ENVIRONMENTAL CONDITIONS
- Temperature (°C): 23.0 - 24.1°C
- Humidity (%): 42.7 - 55.3%

Administration / exposure

Type of coverage:
not specified
Vehicle:
unchanged (no vehicle)
Details on dermal exposure:
TEST SITE
- Area of exposure: back
- % coverage: 10% of the total body surface area
- Type of wrap if used: Patch (polypropylene nonwoven) was fixed with a tape (Fixomull stretch)

REMOVAL OF TEST SUBSTANCE
- Washing (if done): yes
- Time after start of exposure: 24 hours

TEST MATERIAL
- For solids, paste formed: yes

Duration of exposure:
24 hours
Doses:
2000 mg/kg bw
No. of animals per sex per dose:
3
Control animals:
not required
Details on study design:
- Duration of observation period following administration: 14 days
- Frequency of observations and weighing: Mortality and clinical signs were monitored for at least 6 hours after administration and then daily. All animals were weighed before treatment (day 1) and on days 2, 4, 6, 8, 11, 13, and 15.
- Necropsy of survivors performed: yes
- Clinical signs including body weight

Results and discussion

Preliminary study:
Due to the chemical properties of the test item, mortality after dermal administration was not expected at the highest starting dose of 2000 mg/kg bw. Therefore, the range-finding study was started in 1 female rat with 2000 mg/kg bw.
Effect levels
Key result
Sex:
female
Dose descriptor:
LD50
Effect level:
> 2 000 mg/kg bw
Based on:
test mat.
Mortality:
none
Clinical signs:
other: none
Gross pathology:
No organ alterations were identified.

Applicant's summary and conclusion

Interpretation of results:
GHS criteria not met
Conclusions:
The test item has no acute dermal toxic potential under the conditions of the present study, and the LD50 value in rats exceeds 2000 mg/kg bw after single dermal administration.
Executive summary:

The objective of the present study was to identify potential toxic effects of the test item after single dermal administration to rats in a stepwise procedure. 


The study was started with a dose-range finding study using one femae rat treated with 2000 mg/kg bw.

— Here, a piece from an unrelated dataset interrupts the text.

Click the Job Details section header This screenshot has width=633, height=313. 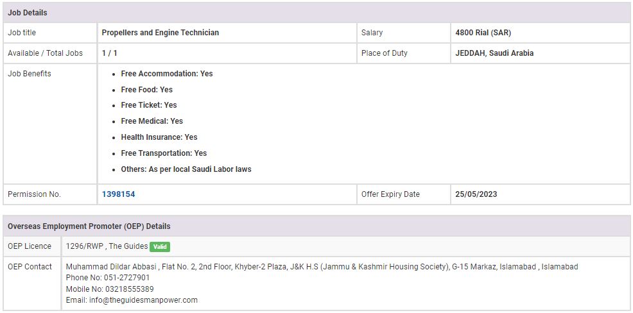[x=28, y=13]
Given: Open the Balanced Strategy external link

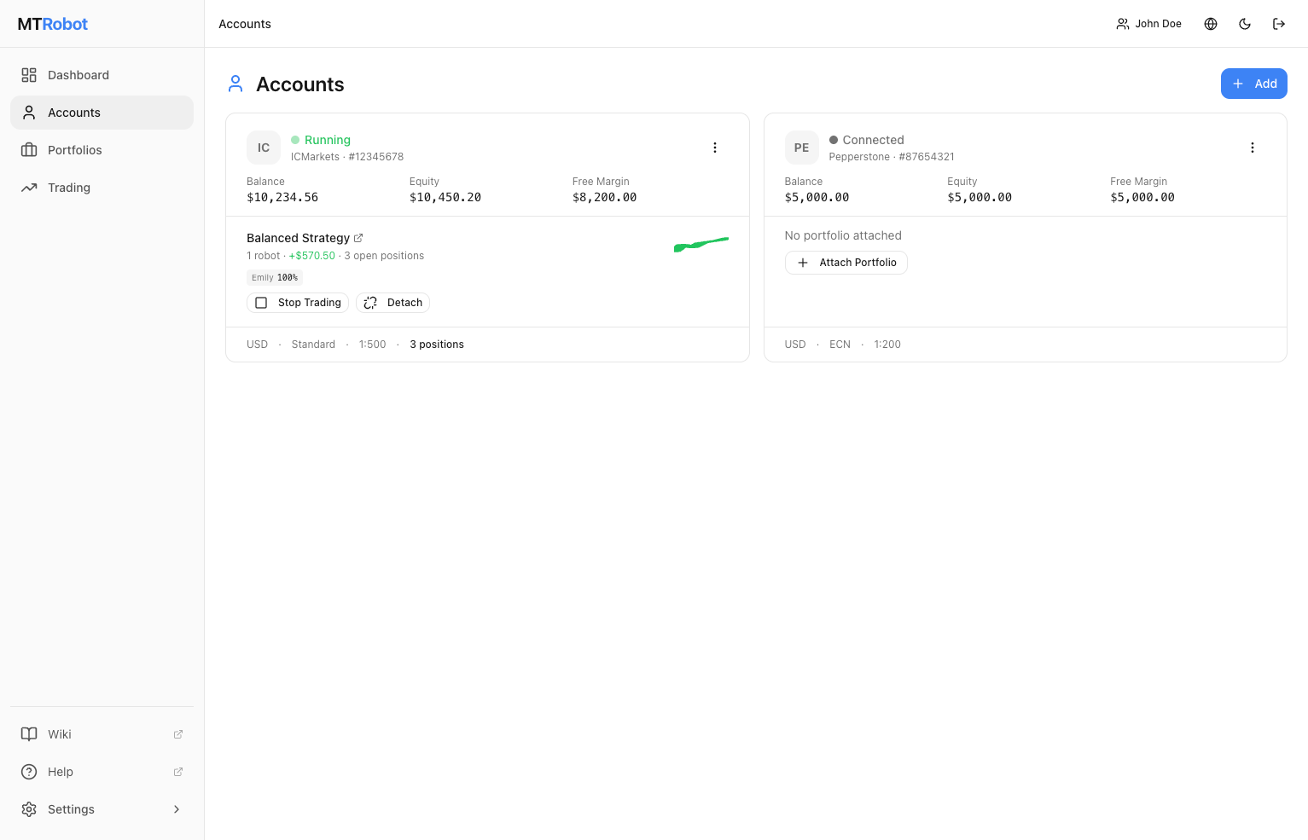Looking at the screenshot, I should (358, 238).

Due to the fact, that no mortality was seen after treatment with 2000 mg/kg bw, two further females were treated with 2000 mg/kg bw in the main study.

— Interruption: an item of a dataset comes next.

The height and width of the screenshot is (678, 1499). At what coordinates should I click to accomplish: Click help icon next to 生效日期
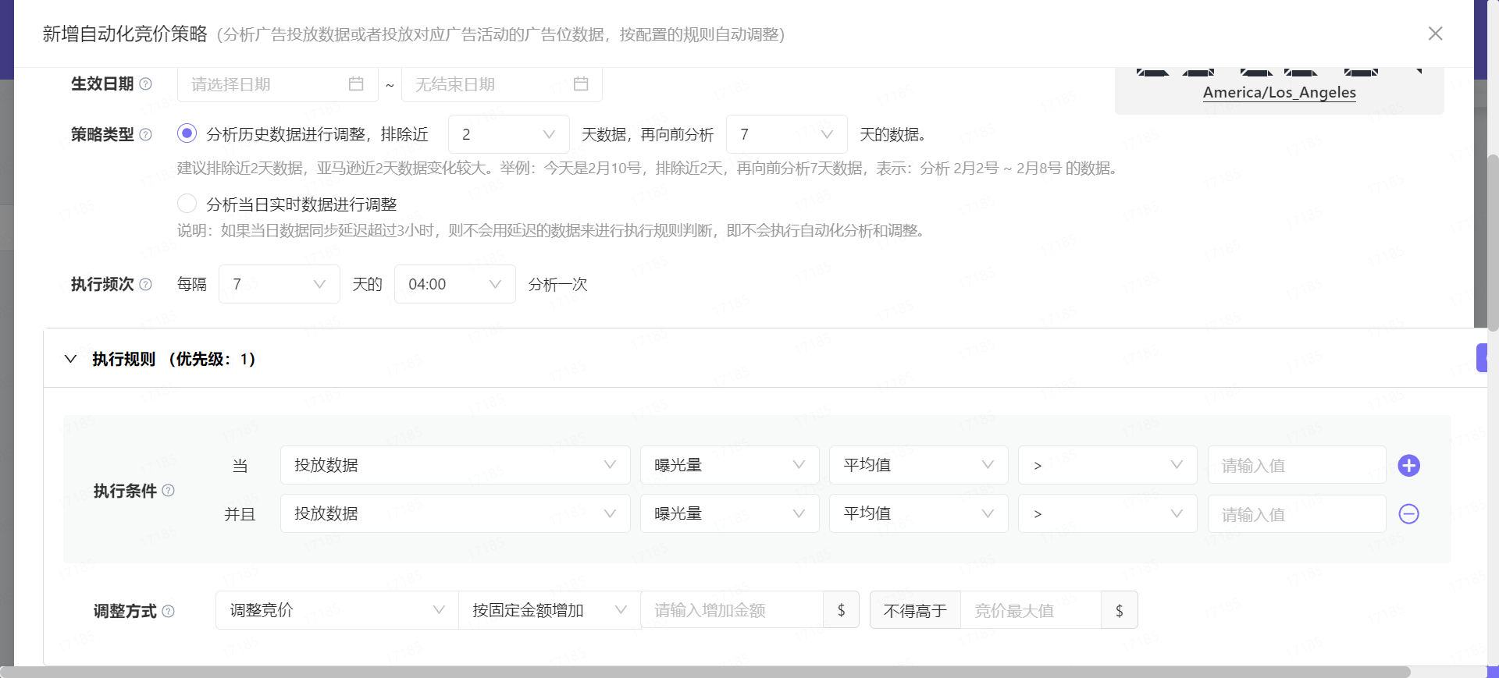coord(145,84)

Mortality and clinical signs were monitored for at least 6 hours after administration and then daily. All animals were weighed before treatment (day 1) and on days 2, 4, 6, 8, 11, 13, and 15. At the end of the observation period, all surviving rats were sacrificed and subjected to a detailed necropsy. 


No mortality occurred during the course of this study. No clinical signs of toxicity were observed. The body weight development was inconspicuous throughout the study. The gross pathological examination revealed no organ alterations.


The LD50 value of the test item was determined to be greater than 2000 mg/kg bw.